Applied Materials Stock Plummets: What Triggered the August 2025 Crash?

Author:
foolstock
Published:
2025-08-15 06:58:51
14
2

Semiconductor giant Applied Materials just got sucker-punched by the market—here’s why traders are hitting the sell button.

Blood on the fab floor

No fancy jargon—just a brutal selloff. The stock got caught in the crossfire of supply chain jitters and overheated valuations. Classic case of Wall Street’s ‘shoot first, ask earnings later’ mentality.

Chipmakers in the crosshairs

When the sector sneezes, Applied catches a cold. Ripples from Taiwan’s latest export curbs sent shockwaves through the equipment suppliers. Because nothing says ‘stable investment’ like geopolitical roulette with your wafer tech.

Silver lining or fool’s gold?

Dip buyers are circling—after all, the machines building AI’s hardware backbone don’t become obsolete overnight. But with PE ratios still digesting last quarter’s ‘adjustments’, bargain hunters might be catching a falling fab tool.

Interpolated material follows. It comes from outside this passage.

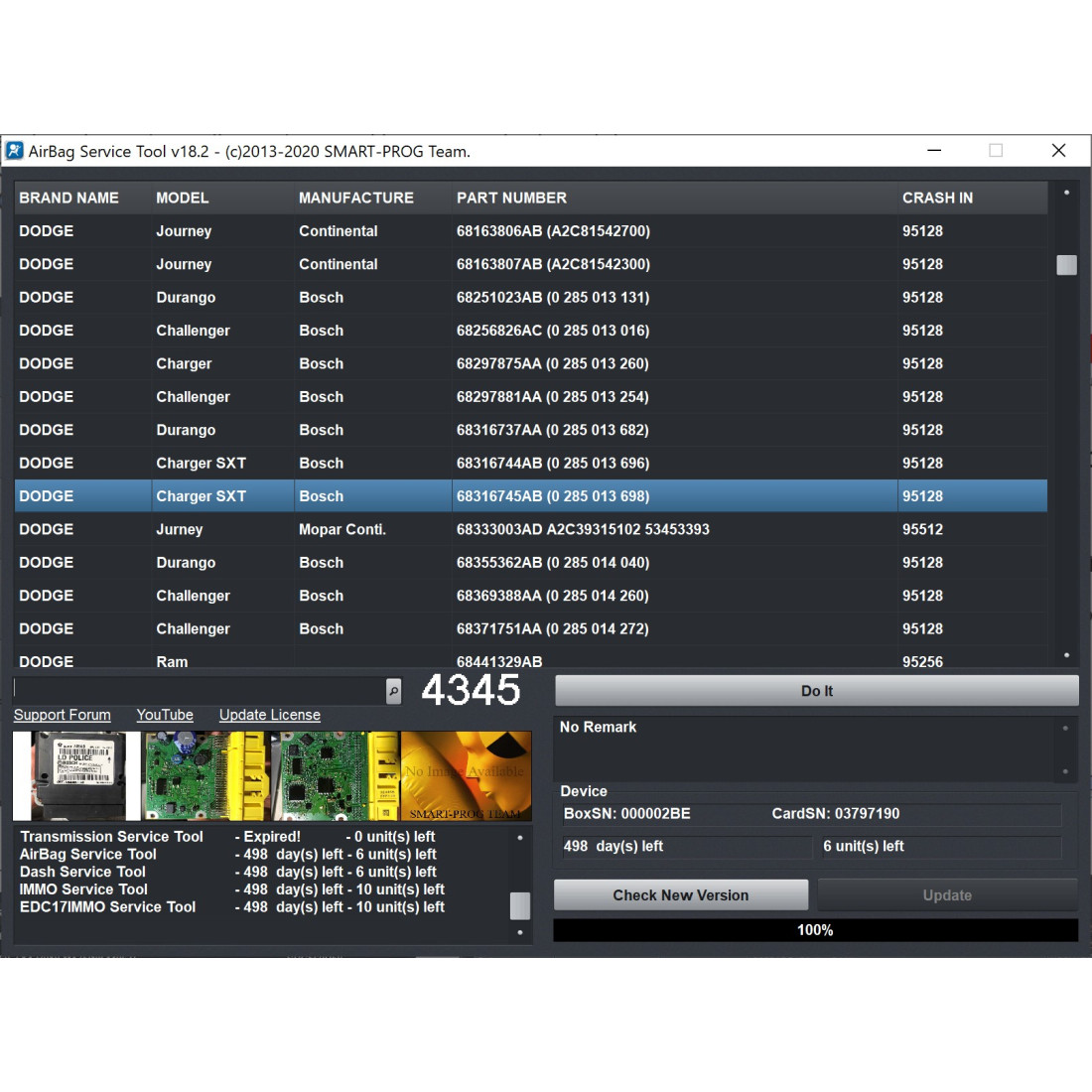The image size is (1092, 1092).
Task: Click the AirBag Service Tool title icon
Action: [x=15, y=151]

Worker in a clean room suit examines a silicon semiconductor wafer.

Image source: Getty Images.

Applied Materials Q3 earnings

Not all the news was good. Q3 sales grew 8% year over year, and operating profit margin improved by almost 2 full percentage points. However, net income inched up only 4%, although earnings per share matched sales growth at 8%. Earnings per share as calculated according to generally accepted accounting principles (GAAP), moreover, lagged adjusted earnings significantly, coming in at not $2.48 but just $2.22 per share.

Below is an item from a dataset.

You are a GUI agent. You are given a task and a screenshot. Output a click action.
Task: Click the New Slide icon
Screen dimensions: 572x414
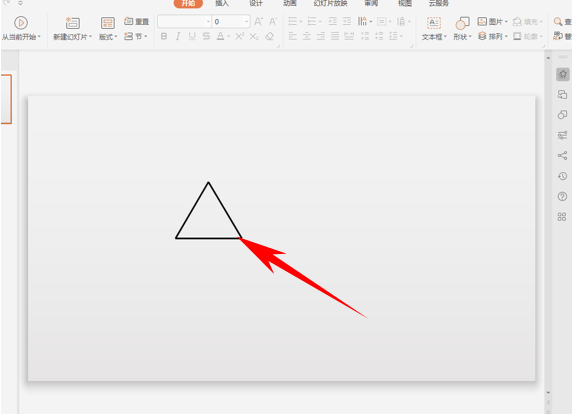[73, 23]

Applied Materials' worst news, however, concerned not Q3 profit, but Q4 guidance. Applied warned that it will earn only about $2.11 per share, adjusted, in Q4. Furthermore, sales will decline sequentially, falling by about 8% to perhaps $6.7 billion.

Is Applied Materials stock a sell?

Applied blamed "a dynamic macroeconomic and policy environment, which is creating increased uncertainty and lower visibility in the NEAR term," for lowering guidance in Q4. Of particular concern, management says "digestion of capacity" in China (which stocked up on semiconductor manufacturing equipment to hunker down for President Trump's tariffs) will weigh on Q4 sales. Additionally, purchasing activity by other "leading-edge customers" is looking lumpy, further disrupting sales growth rates.

At 23 times trailing earnings, Applied Materials stock may not look awfully expensive. If sales are starting to shrink, however, looks may be deceiving -- and it may be time to start thinking about selling.